Another example is test
and run
command behaviour. They scan entire code base and find classes with specific signatures, make list of them and suggests user to select. Such filtering is not available for plugin writers. I have a use case when it is needed: my own test and benchmarking utility. I need to find all benchmark classes and execute them.
One more thing about the previous case. The first problem prevails: if you use naive approach for finding alternatives, full scan would be performed each time user executes mentioned command. So you need a way to cache scan results.
Iāve looked in the SBT source code and it has a lot of black magic for such use cases. Carefully deployed magic, so users rarely wonders how they beloved runMain
and testOnly
works. But if you carefully read all the provided documentations you should become curious how can config keys, task keys and commands be composed to reproduce complicated behaviour of the mentioned commands.
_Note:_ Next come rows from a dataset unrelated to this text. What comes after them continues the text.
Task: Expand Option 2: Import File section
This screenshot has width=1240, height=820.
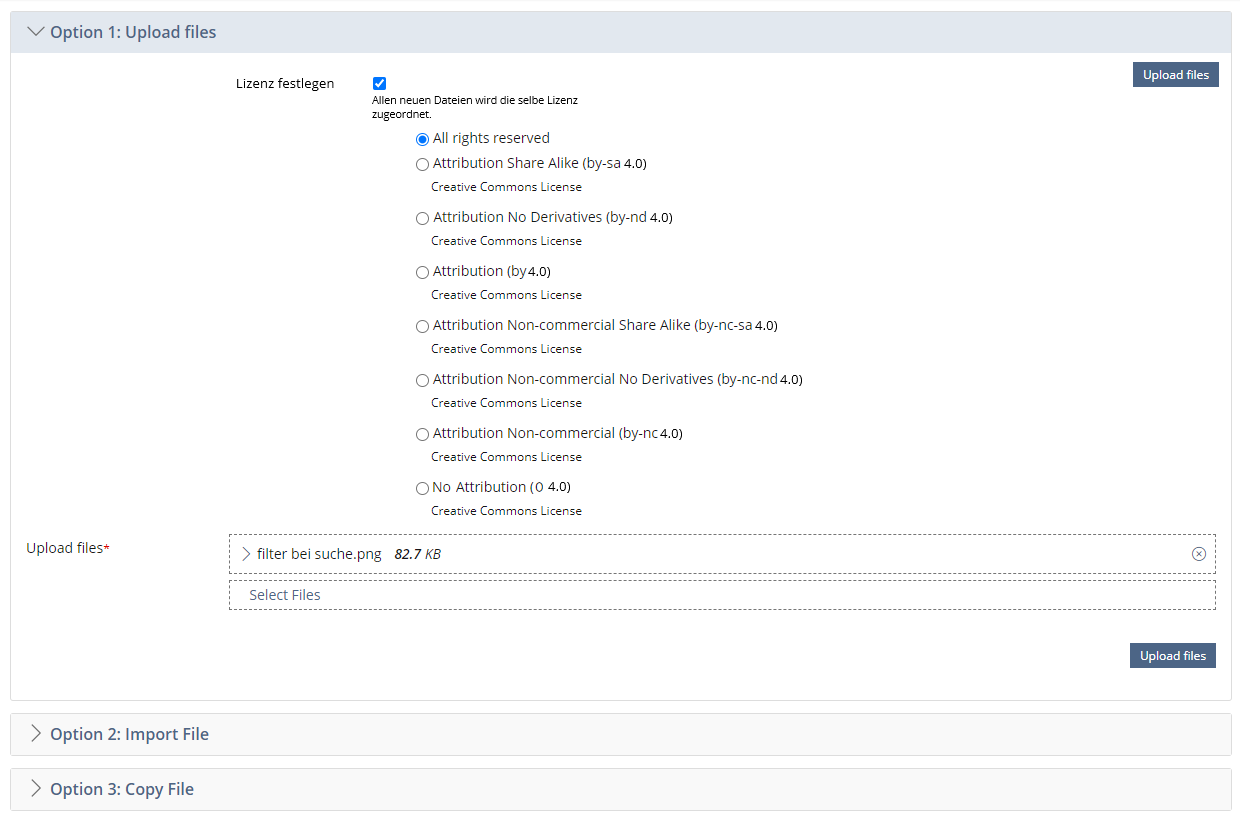Action: (x=37, y=734)
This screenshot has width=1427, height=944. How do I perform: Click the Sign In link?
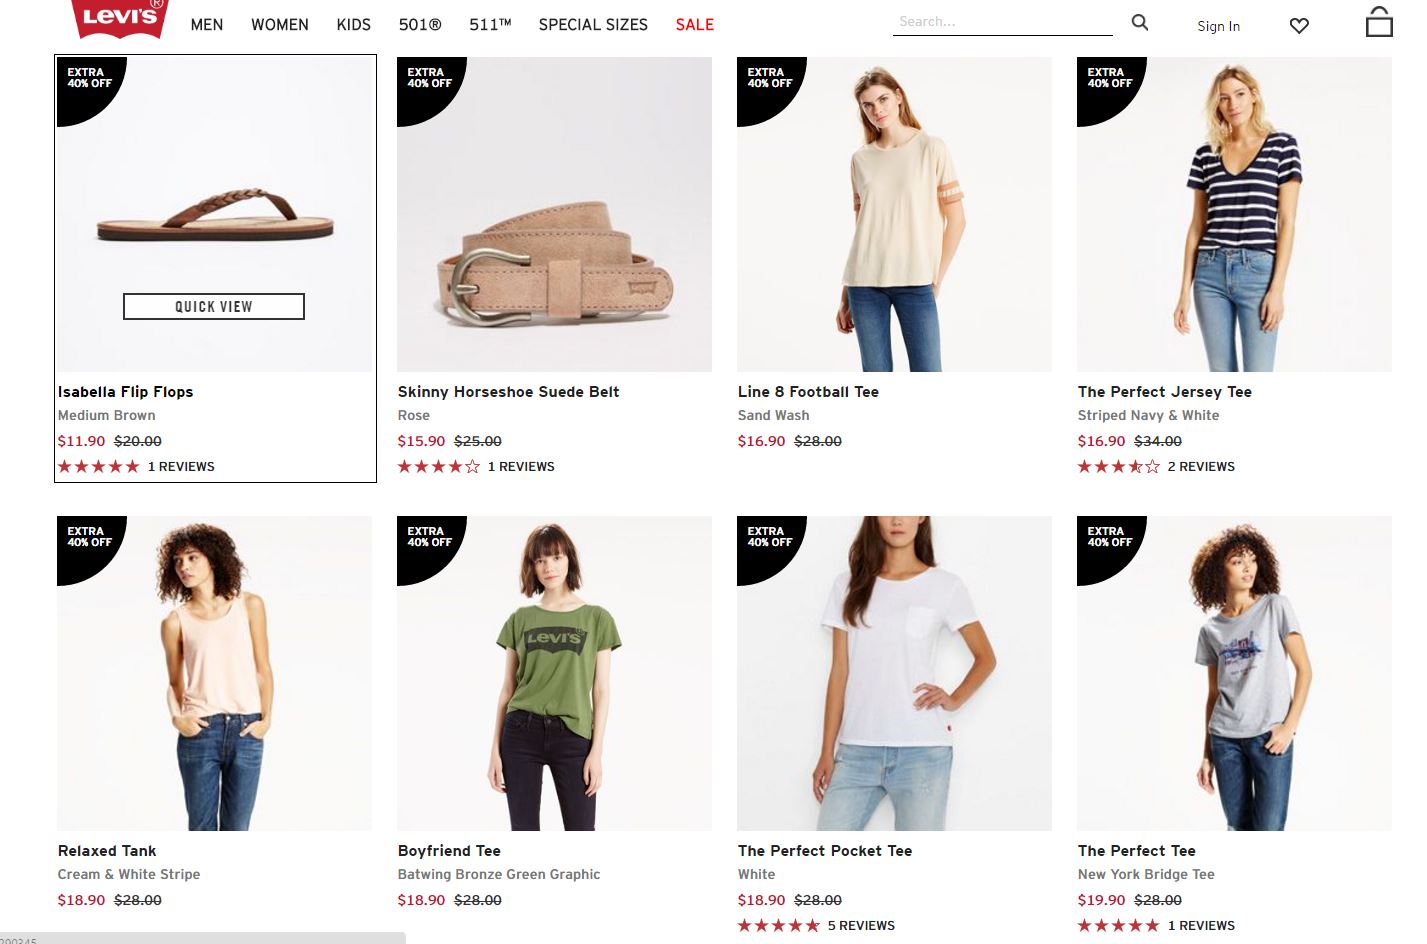[x=1218, y=27]
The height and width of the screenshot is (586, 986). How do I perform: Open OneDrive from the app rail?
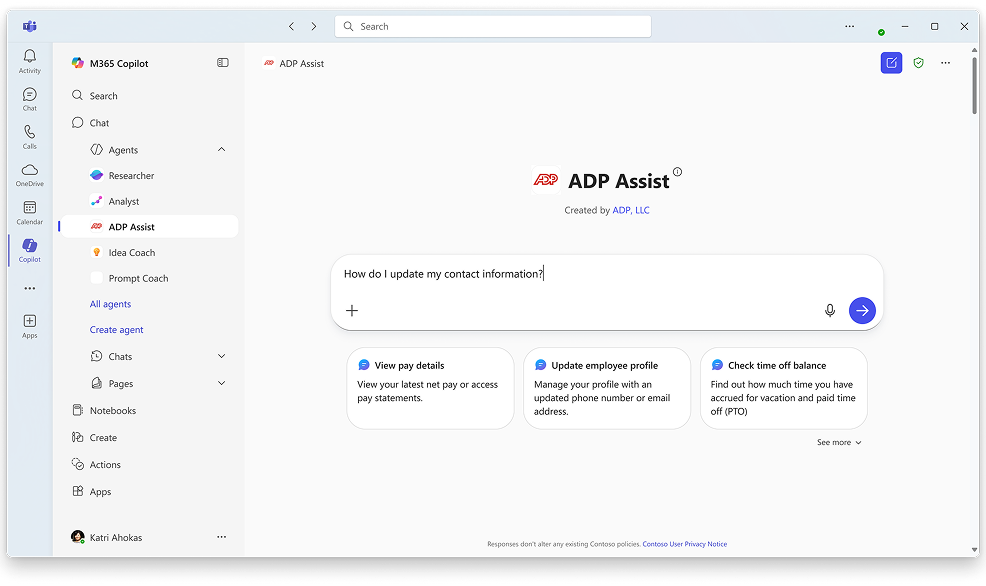pyautogui.click(x=29, y=172)

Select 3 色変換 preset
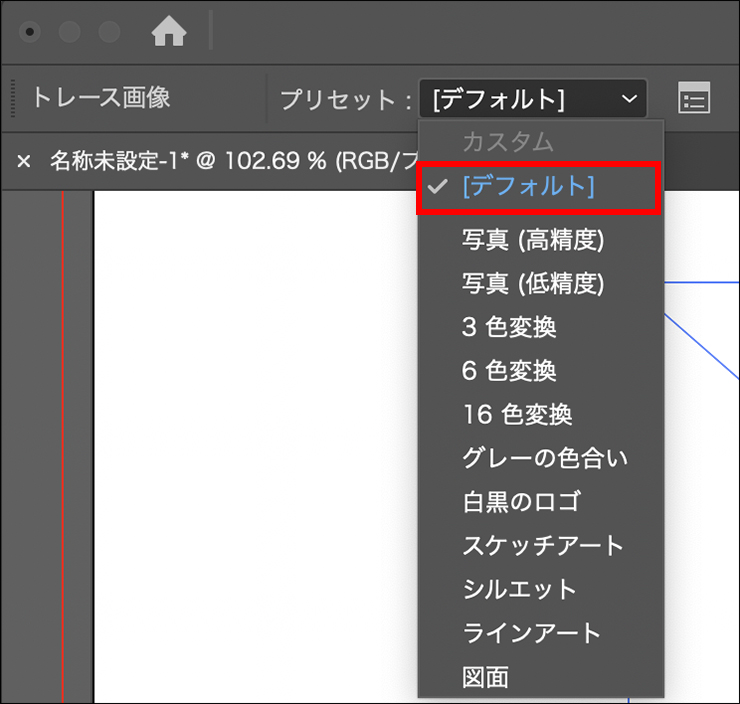509,327
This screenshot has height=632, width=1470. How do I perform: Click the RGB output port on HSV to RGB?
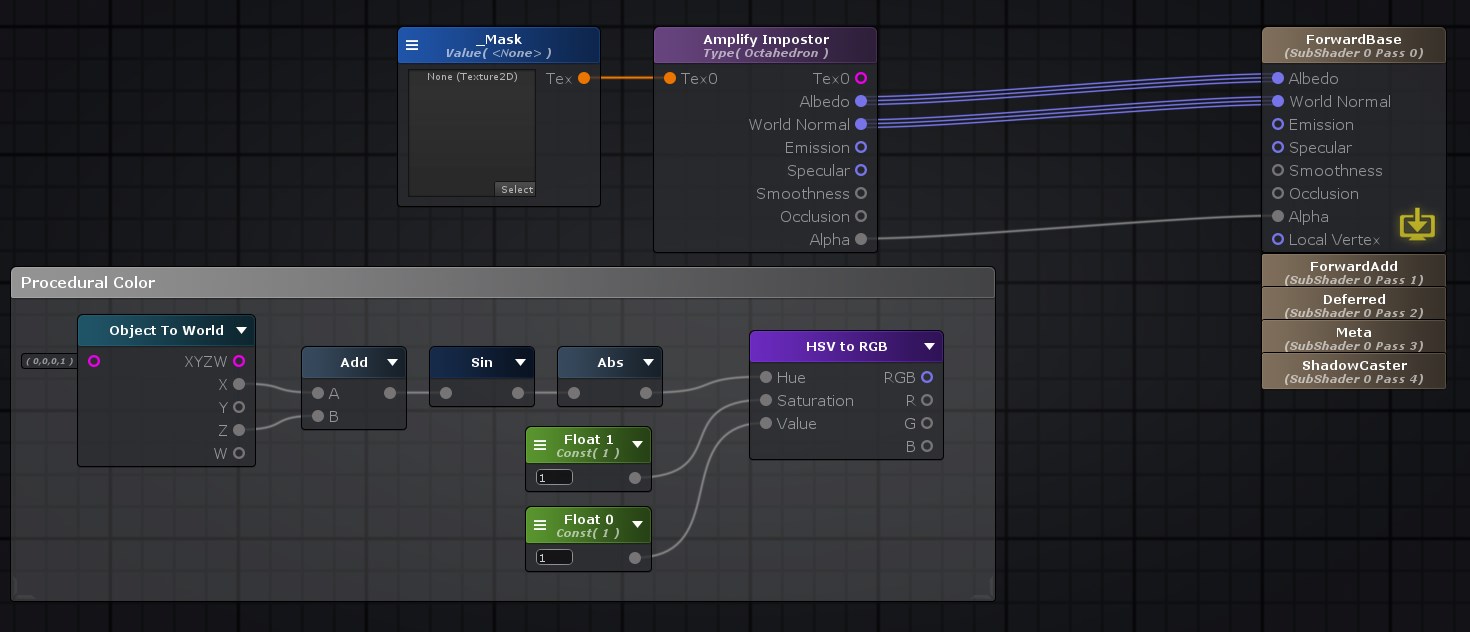pos(926,377)
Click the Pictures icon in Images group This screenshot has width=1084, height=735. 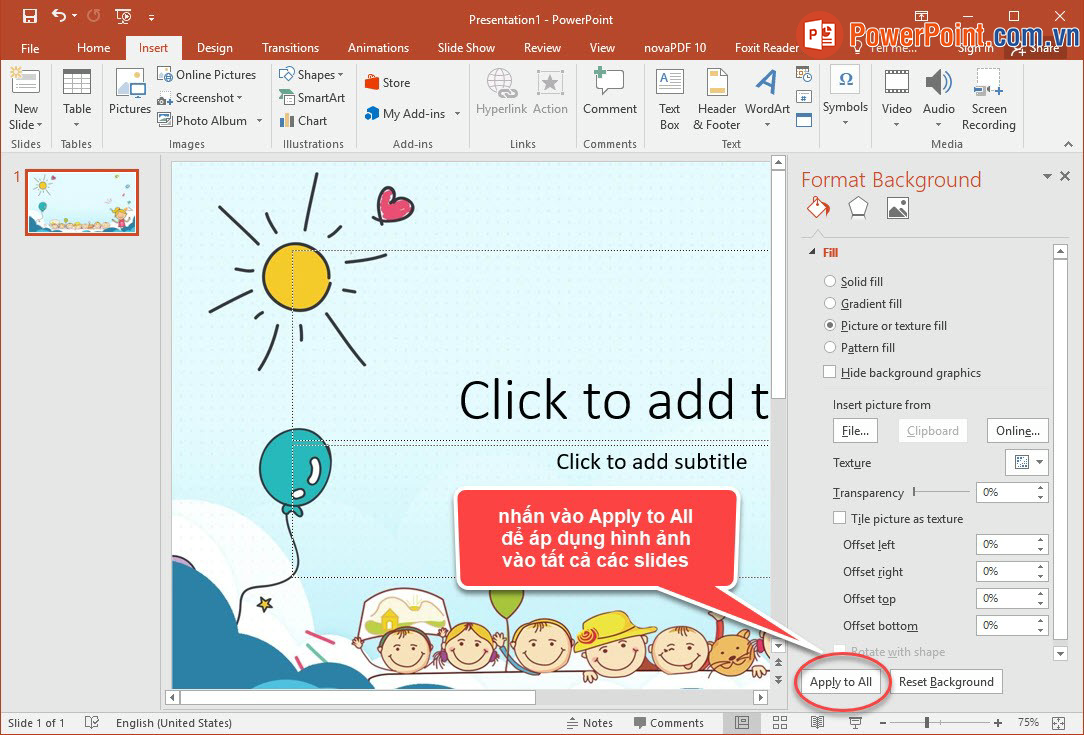pos(130,92)
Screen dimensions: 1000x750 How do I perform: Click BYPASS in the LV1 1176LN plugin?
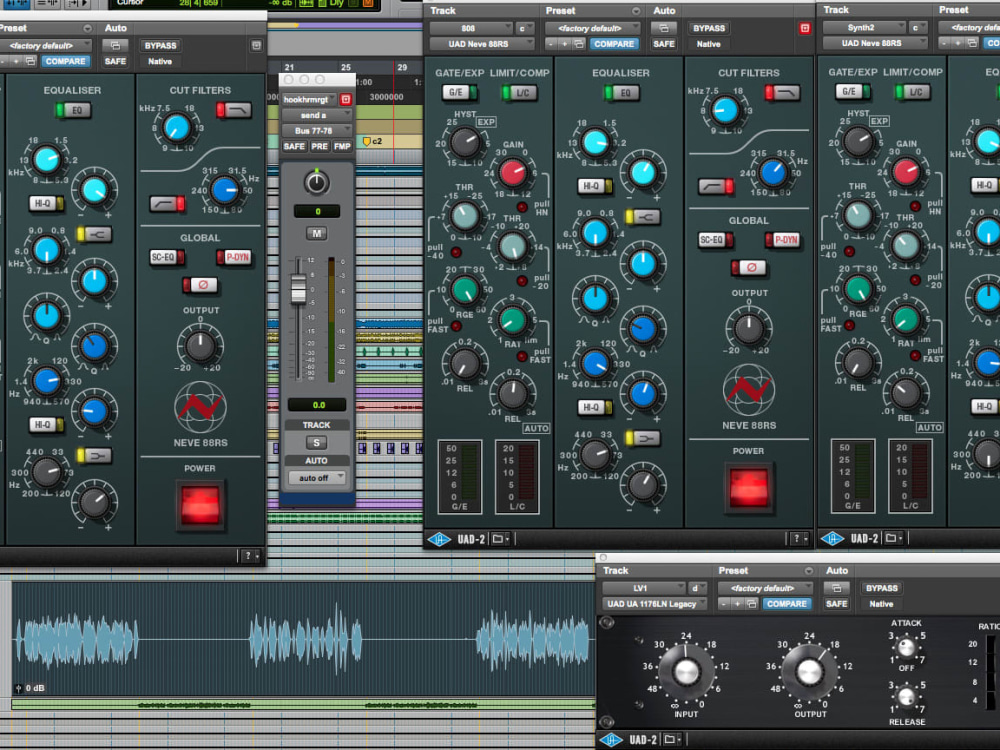click(881, 588)
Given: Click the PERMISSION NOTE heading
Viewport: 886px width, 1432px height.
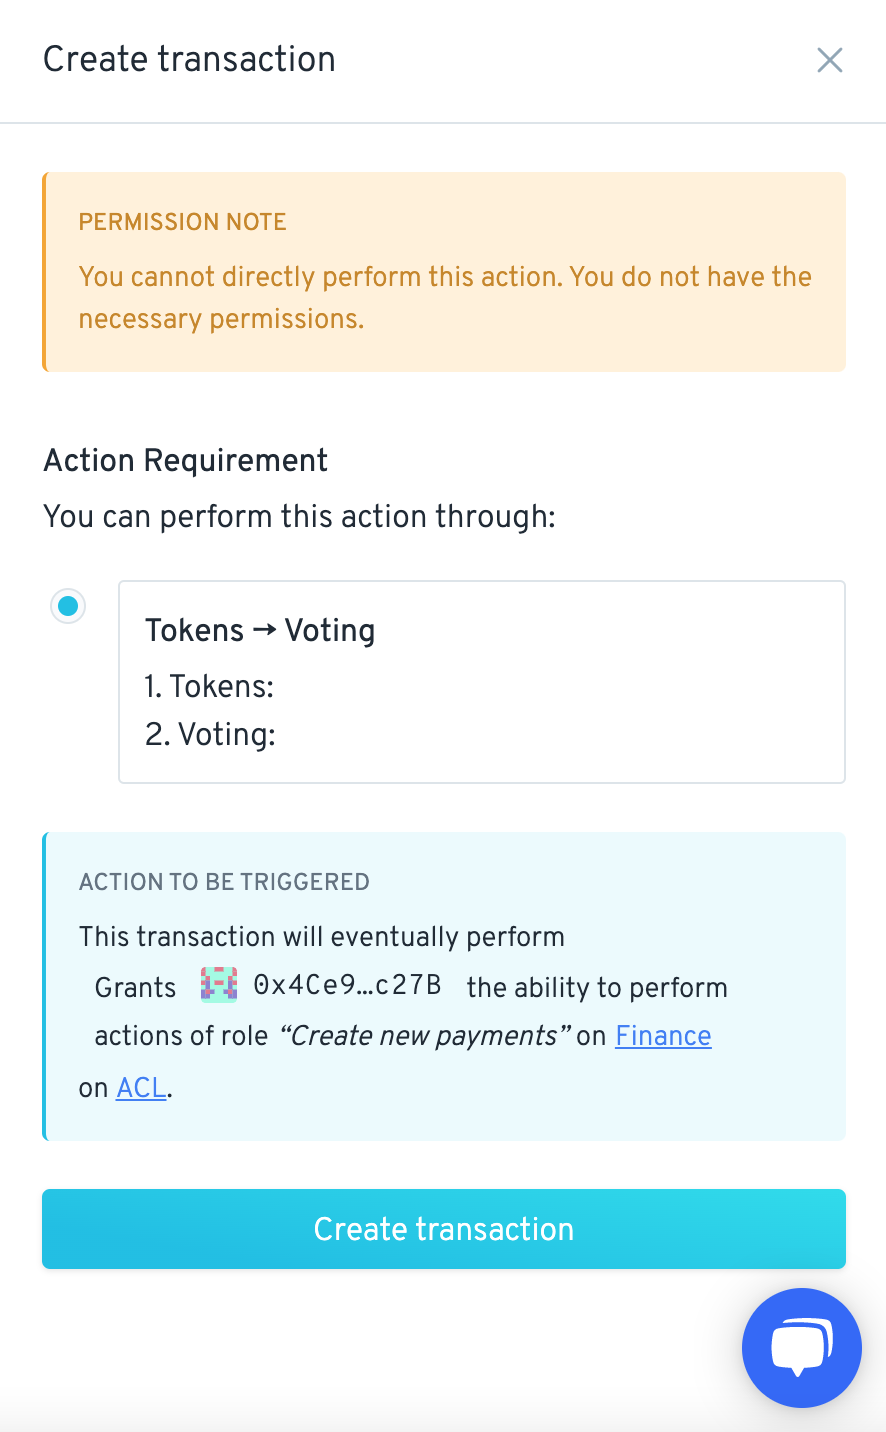Looking at the screenshot, I should pos(183,222).
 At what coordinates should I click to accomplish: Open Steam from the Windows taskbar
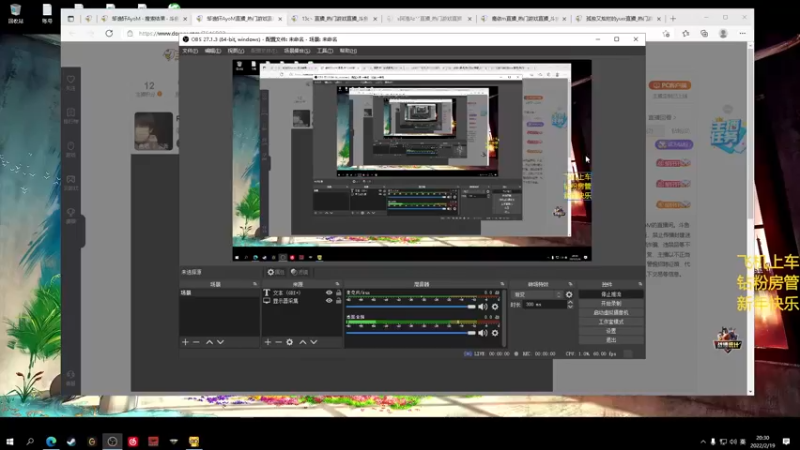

So I think that the biggest drawback of SBT in its current state is that you could not reproduce basic behaviour with provided public API. So there is an indicator on SBT maturity: when its scala sources build implementation would become decoupled from SBT dependency graph solver (together with cash provider, logger and other utilities) . So all scala-related build mechanics would be delivered as separate plugin, and SBT could be used as generic build tool without it.
SBT needs call-by-name semantics for keys. That is highly subjective theme, but I found current implementation very inconsistent. Suppose you has keys A
and B
. B
depends on A
value, e.g. B := A.value*2
. They could be accessed through Inner
and Outer
scope. And A
get a reasonable default value 1
in the Outer
scope. How Inner/B
is resolved? Took Outer/B
and inherit it, so it would be 2. And what if Inner/A
changes to 10? Inner/B
remains the same: it is already assigned 2 and it has no reassigning. Call-by-name means that B
would follow the A
in every scope.
End users pays little attention to the issue since they get their environment ready to use. Mid users (that uses SBT API to write plugins) developed already workaround: abstract configuration into a variable, and apply it to each scope separately. Piece of boilerplate and endless source for strange errors when someone forgets to apply variable to a particular scope.